== Records to use ==

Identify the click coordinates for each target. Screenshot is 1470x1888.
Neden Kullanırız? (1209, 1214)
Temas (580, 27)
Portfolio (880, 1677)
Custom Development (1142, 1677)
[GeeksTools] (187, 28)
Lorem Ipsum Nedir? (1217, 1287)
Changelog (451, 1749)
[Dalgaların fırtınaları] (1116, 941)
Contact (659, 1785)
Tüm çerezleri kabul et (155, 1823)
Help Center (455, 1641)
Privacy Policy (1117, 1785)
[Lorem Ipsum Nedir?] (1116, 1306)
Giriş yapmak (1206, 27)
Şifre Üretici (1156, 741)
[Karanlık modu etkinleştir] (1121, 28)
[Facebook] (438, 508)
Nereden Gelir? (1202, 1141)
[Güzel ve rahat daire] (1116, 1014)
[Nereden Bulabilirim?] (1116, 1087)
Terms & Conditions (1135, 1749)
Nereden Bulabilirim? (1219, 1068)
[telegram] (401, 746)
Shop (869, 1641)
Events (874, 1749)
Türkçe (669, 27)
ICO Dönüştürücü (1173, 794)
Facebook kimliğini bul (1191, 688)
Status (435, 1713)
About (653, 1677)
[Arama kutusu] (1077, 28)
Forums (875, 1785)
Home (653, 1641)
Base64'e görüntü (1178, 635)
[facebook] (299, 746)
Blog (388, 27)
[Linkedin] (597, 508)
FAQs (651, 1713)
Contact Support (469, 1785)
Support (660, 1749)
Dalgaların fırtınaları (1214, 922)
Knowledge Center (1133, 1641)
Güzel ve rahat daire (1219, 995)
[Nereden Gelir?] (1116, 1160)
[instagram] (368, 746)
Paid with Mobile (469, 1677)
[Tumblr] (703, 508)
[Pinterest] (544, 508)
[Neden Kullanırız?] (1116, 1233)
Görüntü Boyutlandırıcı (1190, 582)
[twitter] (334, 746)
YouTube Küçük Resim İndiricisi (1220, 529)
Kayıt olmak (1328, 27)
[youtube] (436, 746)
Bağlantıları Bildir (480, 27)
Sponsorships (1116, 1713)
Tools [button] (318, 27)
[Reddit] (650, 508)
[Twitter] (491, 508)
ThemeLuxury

===

(Task):
Send back, unchanged, every line of the records from the one with "[youtube] (436, 746)" through the last.

(Answer to the exercise):
[youtube] (436, 746)
Bağlantıları Bildir (480, 27)
Sponsorships (1116, 1713)
Tools [button] (318, 27)
[Reddit] (650, 508)
[Twitter] (491, 508)
ThemeLuxury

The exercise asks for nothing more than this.